### Task requirements
Copy word for word, please, the lines of the entries below running from the one containing "Where should I click to: Select" to the one containing "You are a computer-use agent. The height", both ends included.

*** Input for this task ***

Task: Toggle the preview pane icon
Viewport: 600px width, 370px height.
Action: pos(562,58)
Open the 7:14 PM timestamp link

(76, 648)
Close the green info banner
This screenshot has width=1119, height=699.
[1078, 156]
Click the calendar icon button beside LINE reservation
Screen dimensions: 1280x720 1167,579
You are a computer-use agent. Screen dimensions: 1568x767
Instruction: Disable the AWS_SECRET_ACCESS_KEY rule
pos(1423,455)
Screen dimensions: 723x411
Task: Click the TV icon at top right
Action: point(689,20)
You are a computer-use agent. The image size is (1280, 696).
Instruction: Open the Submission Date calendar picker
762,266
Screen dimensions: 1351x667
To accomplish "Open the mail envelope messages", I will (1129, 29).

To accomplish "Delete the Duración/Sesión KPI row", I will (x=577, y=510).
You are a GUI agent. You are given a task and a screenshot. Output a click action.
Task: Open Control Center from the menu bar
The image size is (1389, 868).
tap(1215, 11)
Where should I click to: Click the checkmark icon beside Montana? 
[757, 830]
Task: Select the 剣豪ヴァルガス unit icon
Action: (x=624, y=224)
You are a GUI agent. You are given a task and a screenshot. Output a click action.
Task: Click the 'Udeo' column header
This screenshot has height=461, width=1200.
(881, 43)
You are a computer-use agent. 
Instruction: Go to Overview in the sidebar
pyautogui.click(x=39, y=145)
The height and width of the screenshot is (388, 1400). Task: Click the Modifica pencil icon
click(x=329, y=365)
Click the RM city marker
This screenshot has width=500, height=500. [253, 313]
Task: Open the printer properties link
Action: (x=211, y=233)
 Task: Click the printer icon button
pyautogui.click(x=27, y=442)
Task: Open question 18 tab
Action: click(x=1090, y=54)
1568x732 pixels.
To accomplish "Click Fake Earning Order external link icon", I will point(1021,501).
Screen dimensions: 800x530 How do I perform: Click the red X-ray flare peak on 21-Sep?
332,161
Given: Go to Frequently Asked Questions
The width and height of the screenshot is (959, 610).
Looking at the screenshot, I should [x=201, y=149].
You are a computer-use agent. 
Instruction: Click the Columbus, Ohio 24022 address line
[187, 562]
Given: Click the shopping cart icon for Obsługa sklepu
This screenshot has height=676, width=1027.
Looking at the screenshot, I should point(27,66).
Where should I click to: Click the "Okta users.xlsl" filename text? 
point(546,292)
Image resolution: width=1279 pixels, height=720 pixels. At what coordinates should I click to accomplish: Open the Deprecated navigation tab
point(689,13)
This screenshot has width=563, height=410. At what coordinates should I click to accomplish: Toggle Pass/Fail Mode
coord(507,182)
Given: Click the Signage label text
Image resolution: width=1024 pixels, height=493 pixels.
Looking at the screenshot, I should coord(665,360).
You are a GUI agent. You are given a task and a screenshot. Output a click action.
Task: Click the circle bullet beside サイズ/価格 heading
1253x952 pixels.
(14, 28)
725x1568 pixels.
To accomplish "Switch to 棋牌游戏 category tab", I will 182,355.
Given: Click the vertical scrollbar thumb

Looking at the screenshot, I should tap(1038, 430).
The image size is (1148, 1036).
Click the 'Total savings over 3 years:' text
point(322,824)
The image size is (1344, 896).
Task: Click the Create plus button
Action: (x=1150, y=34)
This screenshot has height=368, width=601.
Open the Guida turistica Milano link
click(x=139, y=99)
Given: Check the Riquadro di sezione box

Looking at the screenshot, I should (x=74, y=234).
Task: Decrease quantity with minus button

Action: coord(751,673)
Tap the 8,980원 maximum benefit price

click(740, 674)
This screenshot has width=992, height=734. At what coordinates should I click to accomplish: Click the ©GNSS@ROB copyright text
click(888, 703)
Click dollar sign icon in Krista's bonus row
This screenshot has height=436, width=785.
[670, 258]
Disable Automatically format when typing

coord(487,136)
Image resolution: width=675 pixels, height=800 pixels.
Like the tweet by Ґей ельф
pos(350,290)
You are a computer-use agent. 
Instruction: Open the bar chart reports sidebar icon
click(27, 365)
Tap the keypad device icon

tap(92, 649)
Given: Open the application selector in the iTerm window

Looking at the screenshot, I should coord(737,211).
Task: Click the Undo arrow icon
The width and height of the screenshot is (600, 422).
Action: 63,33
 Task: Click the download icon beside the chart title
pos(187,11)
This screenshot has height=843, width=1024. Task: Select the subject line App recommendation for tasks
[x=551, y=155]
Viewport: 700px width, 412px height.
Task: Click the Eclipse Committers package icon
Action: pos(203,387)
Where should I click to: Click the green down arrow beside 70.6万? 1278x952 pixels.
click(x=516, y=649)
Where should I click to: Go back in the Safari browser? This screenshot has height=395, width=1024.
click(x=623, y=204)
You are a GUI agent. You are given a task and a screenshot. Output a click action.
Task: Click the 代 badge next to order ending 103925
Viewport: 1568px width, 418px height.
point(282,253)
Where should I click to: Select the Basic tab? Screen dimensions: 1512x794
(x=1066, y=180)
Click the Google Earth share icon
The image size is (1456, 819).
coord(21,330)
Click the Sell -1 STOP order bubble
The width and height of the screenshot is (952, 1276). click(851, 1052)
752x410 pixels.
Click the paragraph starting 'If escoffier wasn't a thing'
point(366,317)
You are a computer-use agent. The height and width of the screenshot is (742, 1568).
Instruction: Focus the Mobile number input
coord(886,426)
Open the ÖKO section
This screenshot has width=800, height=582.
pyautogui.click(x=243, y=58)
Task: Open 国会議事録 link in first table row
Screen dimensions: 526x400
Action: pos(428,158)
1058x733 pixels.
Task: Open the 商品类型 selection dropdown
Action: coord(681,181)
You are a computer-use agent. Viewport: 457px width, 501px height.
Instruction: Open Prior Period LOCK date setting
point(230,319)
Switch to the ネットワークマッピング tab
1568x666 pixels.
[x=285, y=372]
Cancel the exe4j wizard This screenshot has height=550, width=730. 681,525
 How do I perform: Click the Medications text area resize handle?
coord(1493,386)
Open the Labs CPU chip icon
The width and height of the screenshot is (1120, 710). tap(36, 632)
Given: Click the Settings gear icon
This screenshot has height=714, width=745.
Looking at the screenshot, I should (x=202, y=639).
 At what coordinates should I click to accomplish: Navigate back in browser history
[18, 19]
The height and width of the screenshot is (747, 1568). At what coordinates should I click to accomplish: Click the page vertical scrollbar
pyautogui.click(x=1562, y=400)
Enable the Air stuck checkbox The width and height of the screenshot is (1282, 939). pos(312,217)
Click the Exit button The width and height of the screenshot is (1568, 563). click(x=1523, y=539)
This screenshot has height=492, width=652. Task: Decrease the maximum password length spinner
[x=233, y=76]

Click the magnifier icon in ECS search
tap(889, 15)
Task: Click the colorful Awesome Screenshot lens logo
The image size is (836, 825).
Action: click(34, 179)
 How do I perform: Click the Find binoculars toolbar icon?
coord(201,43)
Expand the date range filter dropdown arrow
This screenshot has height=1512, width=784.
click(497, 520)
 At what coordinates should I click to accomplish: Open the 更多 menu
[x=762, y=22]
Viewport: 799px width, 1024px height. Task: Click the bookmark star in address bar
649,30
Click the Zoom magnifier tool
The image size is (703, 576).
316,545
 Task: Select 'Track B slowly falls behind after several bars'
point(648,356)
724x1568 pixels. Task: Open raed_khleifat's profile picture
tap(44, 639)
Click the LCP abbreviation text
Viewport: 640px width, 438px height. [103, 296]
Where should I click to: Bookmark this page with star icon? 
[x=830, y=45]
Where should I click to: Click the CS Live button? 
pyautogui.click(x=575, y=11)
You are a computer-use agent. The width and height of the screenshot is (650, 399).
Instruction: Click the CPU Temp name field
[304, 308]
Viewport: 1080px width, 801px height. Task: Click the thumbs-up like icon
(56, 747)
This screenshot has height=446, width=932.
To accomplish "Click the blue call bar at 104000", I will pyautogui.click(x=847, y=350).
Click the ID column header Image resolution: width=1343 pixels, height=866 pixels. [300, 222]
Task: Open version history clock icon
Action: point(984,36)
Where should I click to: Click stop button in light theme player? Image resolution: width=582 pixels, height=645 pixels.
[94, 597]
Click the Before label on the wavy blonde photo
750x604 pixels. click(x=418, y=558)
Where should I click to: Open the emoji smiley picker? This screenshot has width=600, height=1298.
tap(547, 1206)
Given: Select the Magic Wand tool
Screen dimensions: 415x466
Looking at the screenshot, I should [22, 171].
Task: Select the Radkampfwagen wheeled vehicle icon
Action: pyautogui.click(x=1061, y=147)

*** End of Input for this task ***

### Response to the task
Where should I click to: Select the Basic tab? Screen dimensions: 1512x794
(x=1066, y=180)
Click the Google Earth share icon
The image size is (1456, 819).
coord(21,330)
Click the Sell -1 STOP order bubble
The width and height of the screenshot is (952, 1276). click(851, 1052)
752x410 pixels.
Click the paragraph starting 'If escoffier wasn't a thing'
point(366,317)
You are a computer-use agent. The height and width of the screenshot is (742, 1568).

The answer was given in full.